Takeaway
For young adults transitioning to adult care, building trust and rapport is crucial. With permission, it may be helpful to continue involving parents in care plans to improve health outcomes.
Passion in the Medical Profession | June 11, 2024 | 2 min read
By Christle Nwora, MD, Johns Hopkins Medicine
“The pizza here sucks.” I’d just entered my patient’s room and it wasn’t clear if she was telling this to me or her sister on FaceTime. I looked over at her tray and agreed, the pizza looked subpar.
Earlier that day, I received an inbox notification that one of my primary care patients was admitted to the adult medicine unit for a vaso-occlusive crisis. She was a young woman with dreams of becoming an engineer, but her depression and increasing frequency of unmanageable pain episodes kept derailing her plans.
I met her about two years prior when I expressed an interest in caring for young people with sickle cell disease (SCD). She hadn’t had a stable primary care doctor since recently transitioning to adult medicine and I had an open patient panel. For young people with sickle cell disease, transition to adult care is a high-risk period marked by increased mortality and pain episodes.
Our visits focused on routine medical care but evolved into check-ins about her family and career. I felt deeply connected to her experiences because we shared an identity—ambitious young Black woman. Each clinic visit felt like an opportunity to build a therapeutic relationship.

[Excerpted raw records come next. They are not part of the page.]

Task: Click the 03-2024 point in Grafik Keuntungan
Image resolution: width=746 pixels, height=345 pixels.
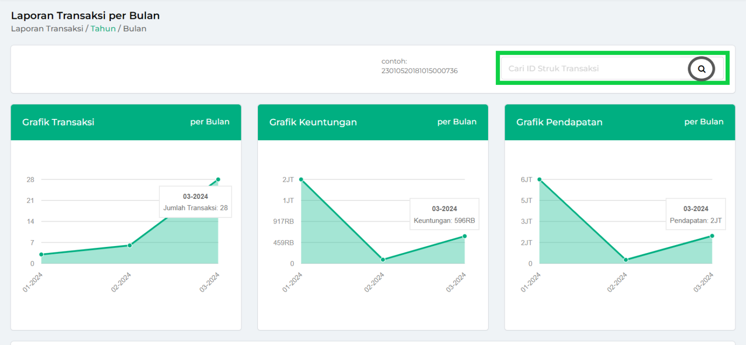Action: [x=465, y=236]
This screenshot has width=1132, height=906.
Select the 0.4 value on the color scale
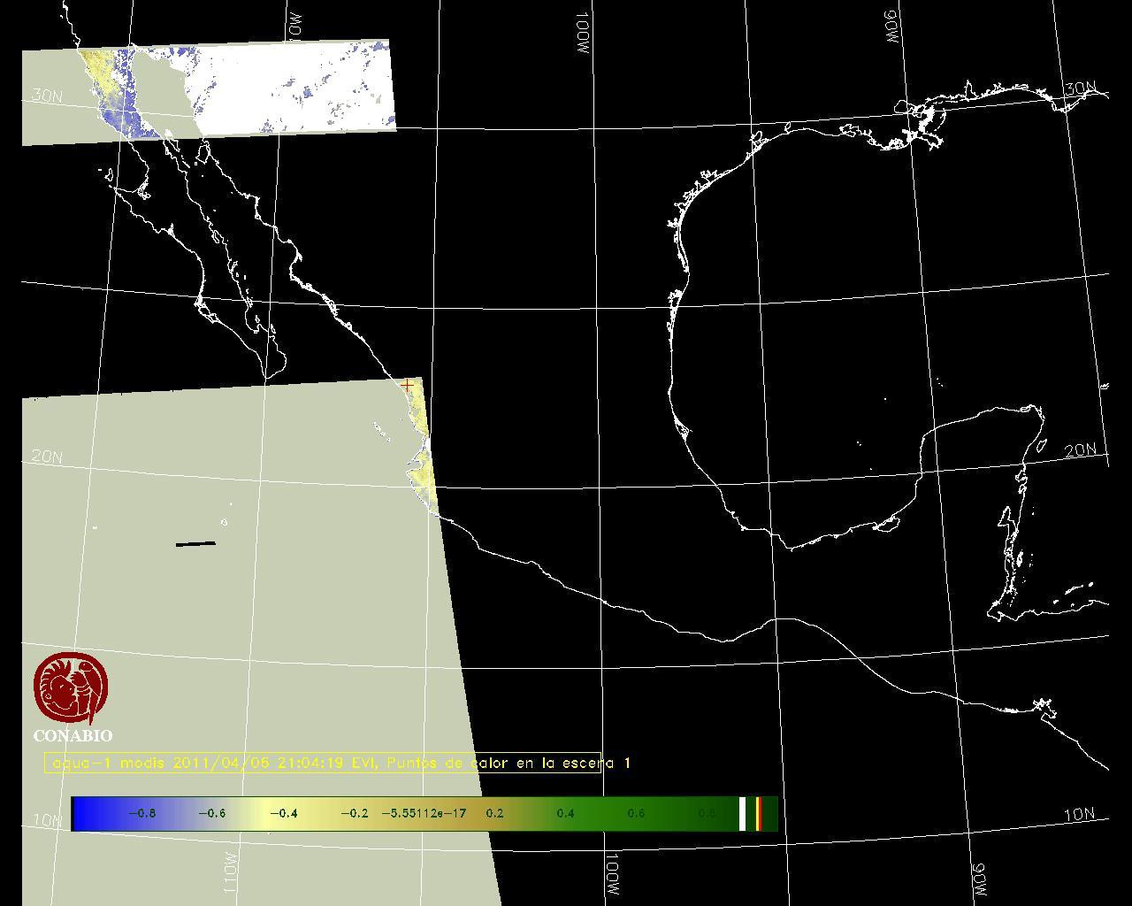(x=565, y=814)
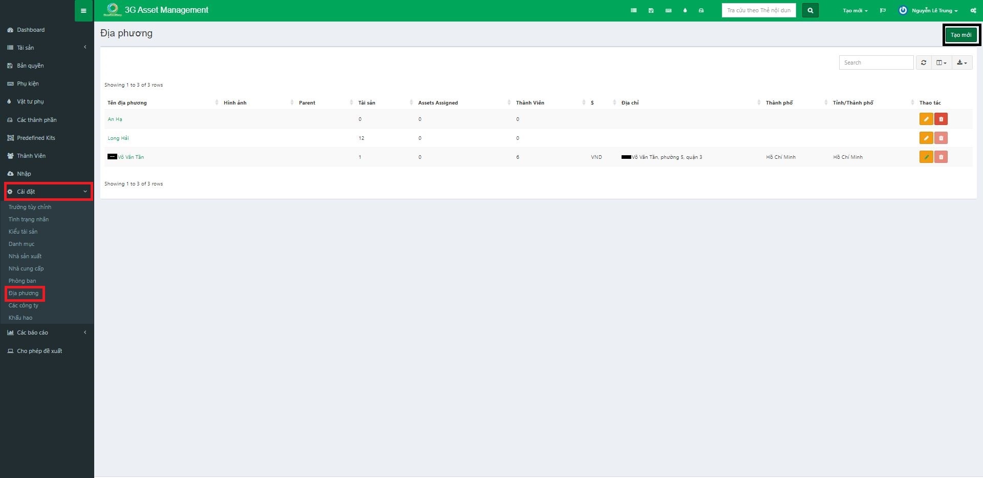Open the export data dropdown

click(x=961, y=63)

“Hey sis, this is the doctor I’ve been telling you about!” she waved her phone in my direction. I smiled and sat at her bedside. “They want me to try this bupe medication, but I’m not an addict. What do you think?” This time it was clear she was talking to me. I’d been reading over the inpatient hematology notes when I was walking over to see her. I thought a switch in her pain regimen would be beneficial. We discussed her current pain plan, how she had to reschedule her school exams again, and what life looked like at home.
I listened and answered her questions. “Will it make my teeth fall out?” “How much will it cost?” “Will I need this forever?” “Am I going to get better?” She wore her exhaustion as a faint smile and said she would read more about buprenorphine.
I hope to dedicate my career to caring for young people with sickle cell disease and have learned the following:
1. Build good relationships.
There are multiple forms of stigma attached to being a young (often Black) person with chronic illness who may require opiate medications as part of their pain plan. Learning who our patients are can help us align clinical plans with their hopes and dreams.
2. Patient care is a team sport.
Caregivers play an integral role in the delivery of care in the pediatric setting, and this shouldn’t stop at age 18. Ask if your patients have family or friends that they lean on for support and work to find ways to involve them in care.
This piece expresses the views solely of the author. It does not necessarily represent the views of any organization, including Johns Hopkins Medicine.